She doesn't even notice him, which is backwards, and really creepy. "Hey, Sasuke," he says, not sure what he's supposed to say. "It's just me. You'll be fine if you just come with me right now, okay? I'm not going to hurt you."

For a second, he thinks it works. Then he realizes the bad way that he got too close, because she flings both arms out without even looking at him, and there's chakra in her hands or something, because next thing he knows, he's flying backwards. When he pulls himself up, her eyes are open, and she must've gotten a kunai off of that guy when she ran (stupid geniuses, thinking ahead even when going crazy) because she's holding one out.

Even worse, her eyes are red and black swirled.
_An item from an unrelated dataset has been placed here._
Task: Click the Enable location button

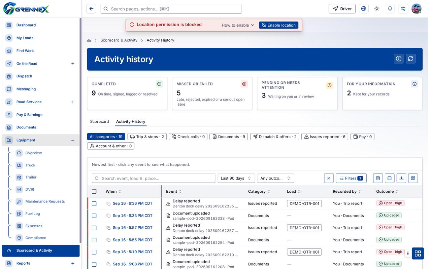Action: click(278, 25)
"You're not real," she says, and sounds way too stable for someone delusional. "I heard him. They think I left. You're not real."

"Sasuke—"

"Which one of them are you? I'll kill you if I have to."

Oh, no, no, no. He's known this girl since she was six. He saw her against her brother before he did the thing with the eyes. By now, he can tell when she's scared, and she's terrified. "It's me, it's Naruto, it's really—"

"I told you I'm not going."

Now he knows for sure she didn't actually mean to leave, but that isn't making him feel any better. "Your birthday is July twenty-third, you were the youngest in our year, our names are on the roof of our building—"

He doesn't have the chance to spew out anything someone else couldn't find out because she's in front of him, and he doesn't dodge fast enough to avoid a cut on the arm. If he'd been hit full on, he'd actually be dead. Shit, she means it. She really doesn't recognize him.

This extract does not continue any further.